The first time I had to say no was recently, and these were the basic facts of the case:
– The call came in on a Wednesday night, at midnight.
– During our summer heat wave, a Boston terrier was having difficulty breathing.
– The dog had had this problem since Sunday, but the owners had discussed it, and just couldn’t wait any longer to call.
– The owners wouldn’t have any money until the first of the month, but they were really good people and would definitely be good for it.
– When I insisted that payment was required at the time services were rendered, they came up with the perfect solution: they would write me a check.
– On the phone, the owners were aggressive and hyper.
So yeah: no. There were three key problems with this case: 1. lack of payment and thinking that writing a bad check constituted payment; 2. that the dog had been having this problem for three days and the owners were just now doing something about it, and 3. I just didn’t trust that all they were after was veterinary care. It amazes me how many people think it’s MY responsibility to care for their pets when they choose not to. I explained that they were welcome to bring her in first thing in the morning and I would do what I could for them, but they were so offended that, and I roughly quote, “their dog had to suffer because I am SO greedy and wouldn’t provide service without payment”. To which i responded that their dog had to suffer because his owners ignored his problems for three days and didn’t call a vet during normal business hours. If it were an established client that I knew and trusted, I definitely would have overlooked the payment issue, but for random people I’ve never met, never heard of*, and for a dog who at least sounds STABLE if not uncomfortable, in the middle of the night, just, no.
I have considered revising my emergency policy so that I am only available for established clients.
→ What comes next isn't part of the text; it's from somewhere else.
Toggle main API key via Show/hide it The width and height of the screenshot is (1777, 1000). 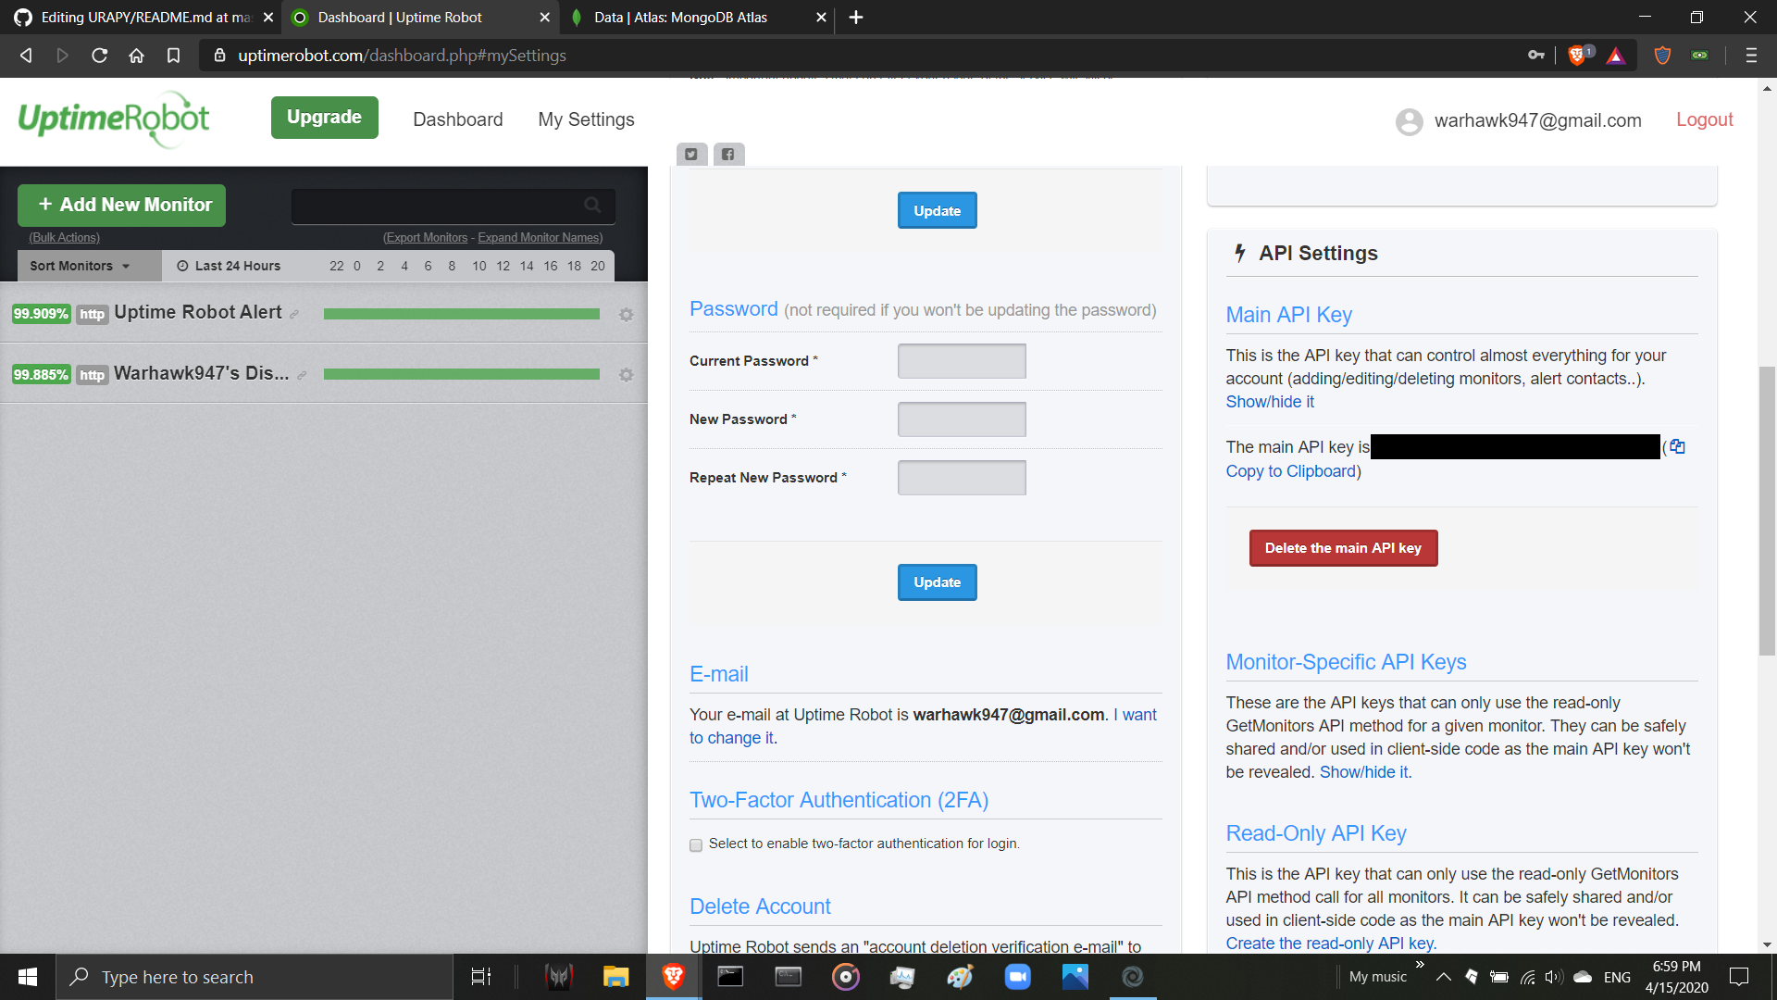[1269, 402]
Because I really love being able to be there for my clients when they need help; I never resent emergency calls for a pet, or at least a client, that I know. On the other hand, probably half of my emergency calls have resulted in GOOD, new clients. So, I don’t know what best to do, and for now, and probably ever, will continue to go on a case-by-case basis.
*It’s a small town, and after 10 months, I’ve heard of just about everybody.